RECORDS SUPPLIED:
* * * * *

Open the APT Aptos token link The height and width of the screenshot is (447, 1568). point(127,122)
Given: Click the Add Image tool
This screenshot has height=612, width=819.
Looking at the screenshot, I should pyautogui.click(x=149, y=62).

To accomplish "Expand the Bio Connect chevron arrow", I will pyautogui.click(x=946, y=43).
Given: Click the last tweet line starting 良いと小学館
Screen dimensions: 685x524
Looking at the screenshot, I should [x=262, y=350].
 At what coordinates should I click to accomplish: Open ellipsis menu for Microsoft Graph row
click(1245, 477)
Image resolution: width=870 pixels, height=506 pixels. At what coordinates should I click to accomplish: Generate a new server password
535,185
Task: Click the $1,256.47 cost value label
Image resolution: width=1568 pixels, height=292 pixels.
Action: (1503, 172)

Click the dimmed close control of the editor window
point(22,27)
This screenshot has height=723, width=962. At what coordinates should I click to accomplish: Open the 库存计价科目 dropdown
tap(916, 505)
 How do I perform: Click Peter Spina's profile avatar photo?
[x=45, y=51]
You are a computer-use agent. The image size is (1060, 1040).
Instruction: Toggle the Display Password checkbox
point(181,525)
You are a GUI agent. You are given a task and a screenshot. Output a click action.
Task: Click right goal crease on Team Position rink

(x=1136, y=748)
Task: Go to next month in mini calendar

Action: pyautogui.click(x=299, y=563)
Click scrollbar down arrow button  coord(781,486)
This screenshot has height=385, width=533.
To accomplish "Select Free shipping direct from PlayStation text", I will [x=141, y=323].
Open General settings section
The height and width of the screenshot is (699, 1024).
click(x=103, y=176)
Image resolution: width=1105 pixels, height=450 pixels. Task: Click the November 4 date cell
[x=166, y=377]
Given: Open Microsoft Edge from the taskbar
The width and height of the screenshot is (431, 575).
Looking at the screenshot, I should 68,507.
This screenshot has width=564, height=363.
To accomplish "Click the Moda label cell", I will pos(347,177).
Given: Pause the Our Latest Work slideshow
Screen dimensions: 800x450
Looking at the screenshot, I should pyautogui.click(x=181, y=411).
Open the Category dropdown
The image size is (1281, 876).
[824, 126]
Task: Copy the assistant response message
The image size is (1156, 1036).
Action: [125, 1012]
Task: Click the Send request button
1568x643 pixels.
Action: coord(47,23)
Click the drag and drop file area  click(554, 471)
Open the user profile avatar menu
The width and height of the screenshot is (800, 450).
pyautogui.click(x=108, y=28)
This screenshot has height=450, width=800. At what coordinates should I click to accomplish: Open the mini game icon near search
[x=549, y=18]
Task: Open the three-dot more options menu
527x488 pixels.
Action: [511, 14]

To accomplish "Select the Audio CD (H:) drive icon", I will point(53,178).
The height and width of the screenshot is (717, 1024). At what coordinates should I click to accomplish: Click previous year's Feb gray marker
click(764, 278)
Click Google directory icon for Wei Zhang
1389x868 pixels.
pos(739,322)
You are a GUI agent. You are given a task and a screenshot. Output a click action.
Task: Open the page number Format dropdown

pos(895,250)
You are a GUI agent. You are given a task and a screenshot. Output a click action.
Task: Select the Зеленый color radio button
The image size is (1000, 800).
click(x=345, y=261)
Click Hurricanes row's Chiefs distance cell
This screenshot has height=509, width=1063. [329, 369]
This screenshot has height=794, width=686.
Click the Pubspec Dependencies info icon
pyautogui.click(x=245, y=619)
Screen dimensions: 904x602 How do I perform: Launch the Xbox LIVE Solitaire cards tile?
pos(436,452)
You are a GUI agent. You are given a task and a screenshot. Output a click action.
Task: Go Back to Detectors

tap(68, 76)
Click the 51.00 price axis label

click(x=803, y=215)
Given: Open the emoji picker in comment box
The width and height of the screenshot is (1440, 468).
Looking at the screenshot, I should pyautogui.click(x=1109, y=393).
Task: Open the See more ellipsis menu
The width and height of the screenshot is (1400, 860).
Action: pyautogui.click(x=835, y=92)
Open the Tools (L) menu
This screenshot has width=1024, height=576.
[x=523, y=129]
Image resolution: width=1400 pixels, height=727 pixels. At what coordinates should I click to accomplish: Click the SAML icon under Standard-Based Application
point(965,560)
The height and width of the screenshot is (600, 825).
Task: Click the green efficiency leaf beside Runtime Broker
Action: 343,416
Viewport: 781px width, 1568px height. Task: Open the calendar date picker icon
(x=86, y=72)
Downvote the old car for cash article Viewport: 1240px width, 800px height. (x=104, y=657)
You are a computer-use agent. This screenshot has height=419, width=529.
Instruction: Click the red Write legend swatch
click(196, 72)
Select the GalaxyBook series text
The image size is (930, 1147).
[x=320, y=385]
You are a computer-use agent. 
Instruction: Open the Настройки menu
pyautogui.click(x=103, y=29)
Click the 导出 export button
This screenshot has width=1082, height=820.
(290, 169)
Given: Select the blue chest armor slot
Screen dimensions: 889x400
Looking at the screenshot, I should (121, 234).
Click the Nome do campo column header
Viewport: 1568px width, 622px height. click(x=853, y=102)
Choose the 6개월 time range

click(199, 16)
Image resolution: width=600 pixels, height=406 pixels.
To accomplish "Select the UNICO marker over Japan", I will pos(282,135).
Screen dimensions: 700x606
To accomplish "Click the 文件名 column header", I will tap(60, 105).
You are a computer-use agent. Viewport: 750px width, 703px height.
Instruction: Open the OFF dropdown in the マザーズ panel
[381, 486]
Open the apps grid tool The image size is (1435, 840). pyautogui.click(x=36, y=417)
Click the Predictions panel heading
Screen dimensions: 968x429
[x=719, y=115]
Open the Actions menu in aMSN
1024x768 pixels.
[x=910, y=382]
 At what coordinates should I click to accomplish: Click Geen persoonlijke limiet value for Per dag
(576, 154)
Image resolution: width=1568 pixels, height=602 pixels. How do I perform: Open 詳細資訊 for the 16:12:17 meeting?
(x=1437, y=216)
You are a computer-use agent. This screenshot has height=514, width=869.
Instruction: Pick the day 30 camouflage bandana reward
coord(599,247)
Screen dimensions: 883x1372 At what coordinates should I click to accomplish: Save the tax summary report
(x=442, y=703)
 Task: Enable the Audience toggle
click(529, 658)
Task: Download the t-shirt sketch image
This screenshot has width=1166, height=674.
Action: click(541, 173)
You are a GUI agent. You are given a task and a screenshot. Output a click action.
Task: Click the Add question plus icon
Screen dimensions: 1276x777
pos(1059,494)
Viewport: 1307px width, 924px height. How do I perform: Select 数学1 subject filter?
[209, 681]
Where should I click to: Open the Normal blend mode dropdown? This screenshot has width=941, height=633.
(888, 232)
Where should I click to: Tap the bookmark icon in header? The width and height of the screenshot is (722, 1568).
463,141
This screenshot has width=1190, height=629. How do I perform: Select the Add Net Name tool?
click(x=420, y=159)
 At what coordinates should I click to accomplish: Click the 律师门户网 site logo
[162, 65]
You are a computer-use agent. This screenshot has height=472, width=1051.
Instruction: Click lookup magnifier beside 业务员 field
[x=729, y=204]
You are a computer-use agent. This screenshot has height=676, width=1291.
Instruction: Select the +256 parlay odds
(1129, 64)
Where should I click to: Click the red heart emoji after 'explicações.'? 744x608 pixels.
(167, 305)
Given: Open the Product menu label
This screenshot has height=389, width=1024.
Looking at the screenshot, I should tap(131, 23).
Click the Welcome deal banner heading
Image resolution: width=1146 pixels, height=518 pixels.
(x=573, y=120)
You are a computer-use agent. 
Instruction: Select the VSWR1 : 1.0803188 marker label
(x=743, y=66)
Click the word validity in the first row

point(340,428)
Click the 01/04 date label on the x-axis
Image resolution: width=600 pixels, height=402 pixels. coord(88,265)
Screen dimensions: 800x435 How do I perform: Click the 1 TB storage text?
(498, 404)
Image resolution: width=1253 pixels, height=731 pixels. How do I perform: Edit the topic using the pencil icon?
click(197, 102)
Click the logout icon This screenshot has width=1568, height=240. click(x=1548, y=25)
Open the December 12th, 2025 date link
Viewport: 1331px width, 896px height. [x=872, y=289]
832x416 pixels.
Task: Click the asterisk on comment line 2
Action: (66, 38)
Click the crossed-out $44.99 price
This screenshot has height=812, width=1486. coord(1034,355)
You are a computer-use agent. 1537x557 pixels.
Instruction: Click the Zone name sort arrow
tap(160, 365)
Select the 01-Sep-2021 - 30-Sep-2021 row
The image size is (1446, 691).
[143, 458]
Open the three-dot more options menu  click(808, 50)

* * * * *

EXERCISE BRIEF:
Your response should be the lines above from the first to the one containing "This screenshot has height=385, width=533.", inclusive, each given exactly.

RESPONSE:
Open the APT Aptos token link The height and width of the screenshot is (447, 1568). point(127,122)
Given: Click the Add Image tool
This screenshot has height=612, width=819.
Looking at the screenshot, I should pyautogui.click(x=149, y=62).

To accomplish "Expand the Bio Connect chevron arrow", I will pyautogui.click(x=946, y=43).
Given: Click the last tweet line starting 良いと小学館
Screen dimensions: 685x524
Looking at the screenshot, I should [x=262, y=350].
 At what coordinates should I click to accomplish: Open ellipsis menu for Microsoft Graph row
click(1245, 477)
Image resolution: width=870 pixels, height=506 pixels. At what coordinates should I click to accomplish: Generate a new server password
535,185
Task: Click the $1,256.47 cost value label
Image resolution: width=1568 pixels, height=292 pixels.
Action: (1503, 172)

Click the dimmed close control of the editor window
point(22,27)
This screenshot has height=723, width=962. At what coordinates should I click to accomplish: Open the 库存计价科目 dropdown
tap(916, 505)
 How do I perform: Click Peter Spina's profile avatar photo?
[x=45, y=51]
You are a computer-use agent. The image size is (1060, 1040).
Instruction: Toggle the Display Password checkbox
point(181,525)
You are a GUI agent. You are given a task and a screenshot. Output a click action.
Task: Click right goal crease on Team Position rink

(x=1136, y=748)
Task: Go to next month in mini calendar

Action: pyautogui.click(x=299, y=563)
Click scrollbar down arrow button  coord(781,486)
This screenshot has height=385, width=533.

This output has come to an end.